ON HER OWN      LAURA (STEPHIE’S MOTHER)
    It’s time to talk to Steph about the boy
    who could have been her brother—maybe is
    her brother. How can I describe the joy
    of holding him, the morning—cold—when his
    new parents—married, educated—reached
    to take him from me? I don’t know his name
    or where (or if) he lives. My parents preached
    at me. I listened. I won’t do the same
    to Steph. She has to do this on her own.
    I know wherever Stephie is tonight
    she’s thinking hard about the baby, us,
    herself, and Jason. She’s out there alone
    and I can’t help. Sixteen. I know. She might
    not know how much she’s loved, or who to trust.
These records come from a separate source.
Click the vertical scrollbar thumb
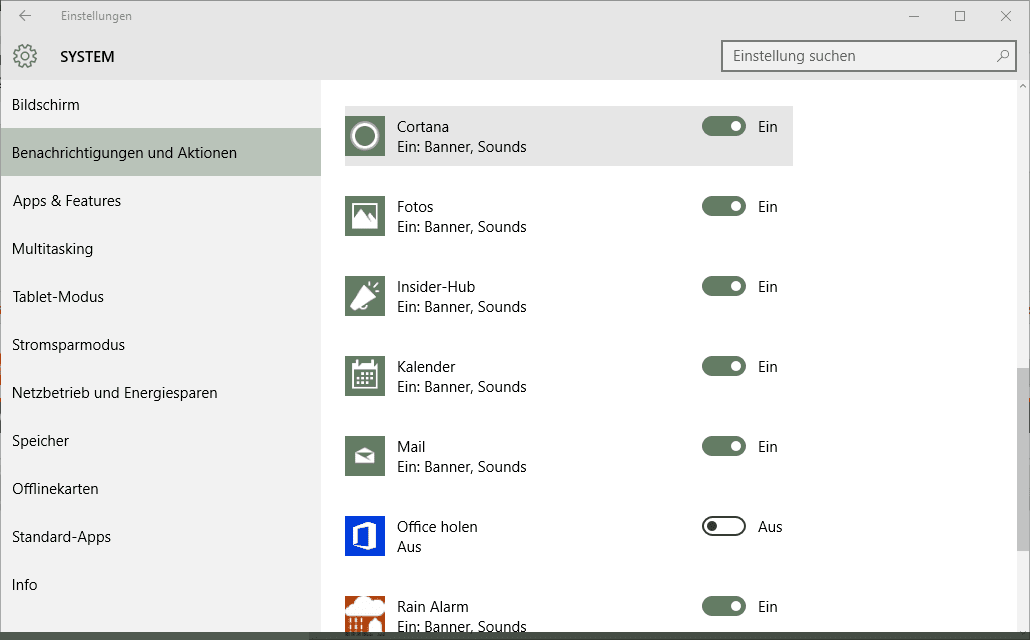This screenshot has height=640, width=1030. [1023, 458]
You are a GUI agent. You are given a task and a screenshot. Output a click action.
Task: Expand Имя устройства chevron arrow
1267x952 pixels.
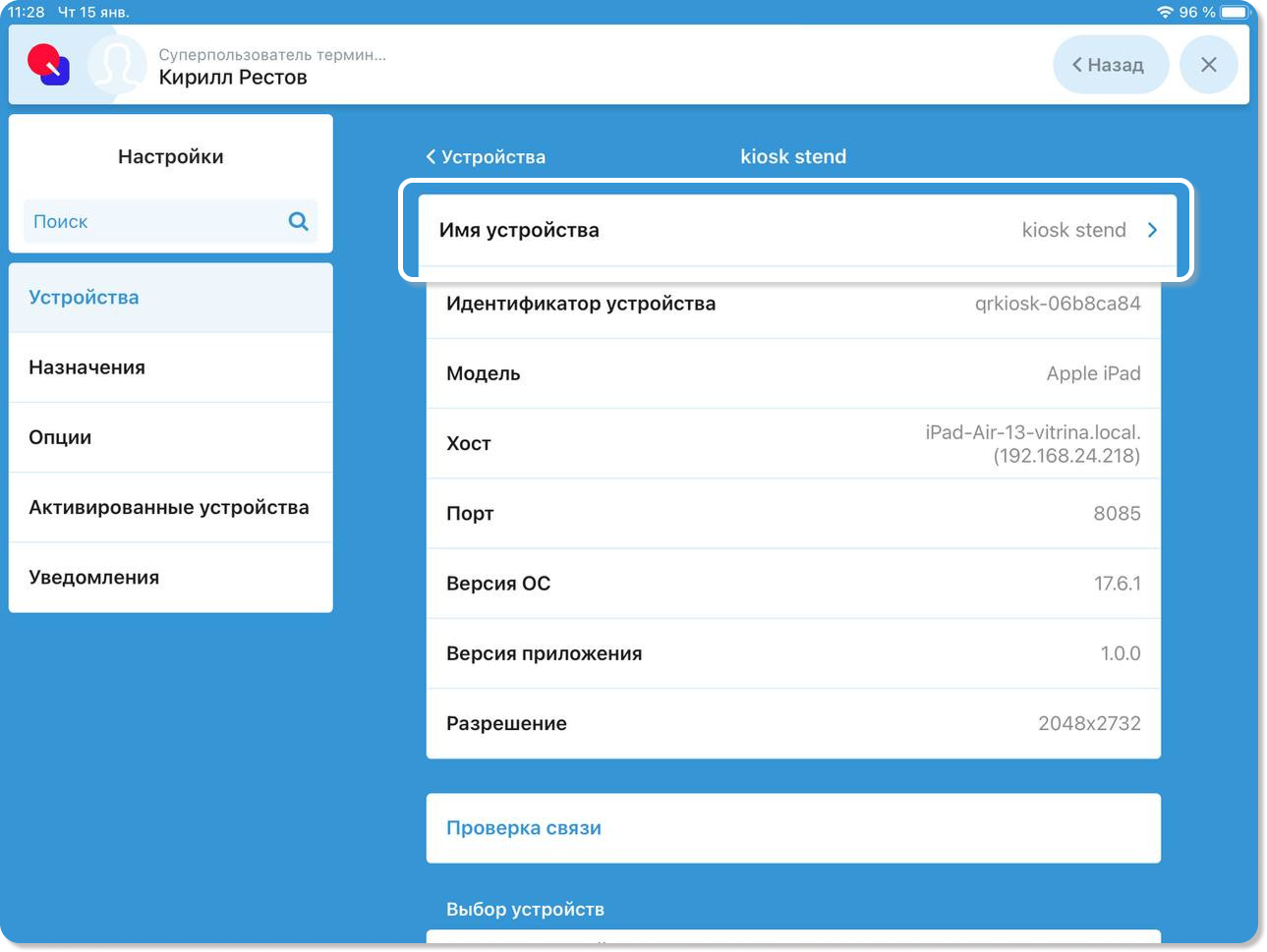(1152, 230)
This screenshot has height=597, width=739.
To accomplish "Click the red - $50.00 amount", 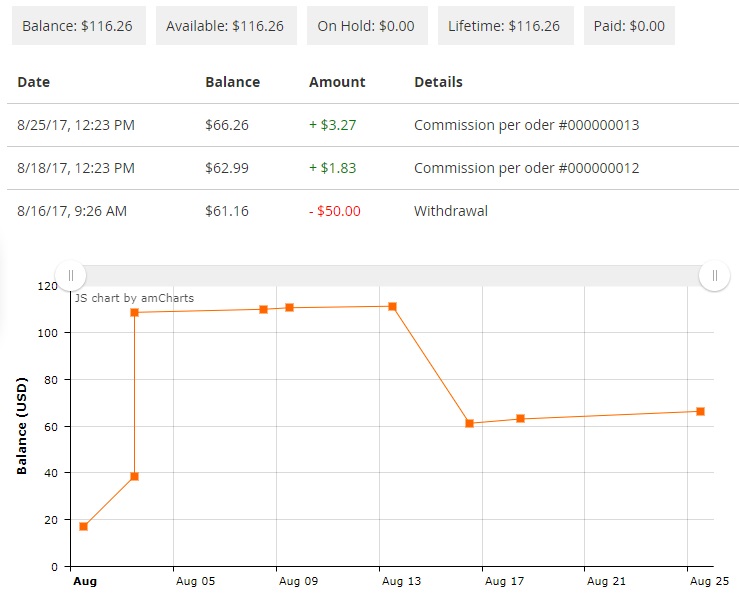I will click(x=334, y=211).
YOU DREAM ABOUT A KID LIKE THIS      COACH HARDEN
    Jason hasn’t told me much himself
    but there’s a rumor going around the team
    about his girlfriend. When I heard it, I felt
    sick. You coach for twenty years, you dream
    about a kid like this, an athlete born
    for greatness. Varsity his freshman year,
    state all-star two years in a row. More
    natural talent than I’ve ever seen here
    at Marshall High. And he knows how to work
    for what he wants. He could go anywhere—
    free ride, recruiters calling every day.
    Now what? He’s not one to shirk
    responsibility. He seems to care
    about this girl. But you should see him play.

IT WOULD BE GOOD FOR HIM      MRS. MASON (DONTAY’S CASEWORKER)
    I thought I’d finally found a good, safe place
    for Dontay, far from his old friends and school,
    with such a nice family, of his own race.
    This summer they were going to join the pool
    so he could learn to swim. I hope he meets
    new friends , I said. It would be good for him
    to know some different kids. But Dontay treats
    this like a punishment. I hate to swim ,
    he says, I hate that part of town. He can’t
    seem to adapt himself. It’s sad. Now
    he’s run off, and he’ll be hard to find. Three days
    since he left. I’m not sure they want
    to take him back. He’s good at heart. But how
    can I help Dontay if he won’t change his ways?

LORD, GIVE ME STRENGTH      ROBERTA (CARMEN’S GRANDMOTHER)
    I got to get my own self in control
    before I try to talk to Carmen. Right now
    I’m so mad at everyone, the whole
    world look ugly to my mind. I don’t know how
    LaRayne could leave her girl like that.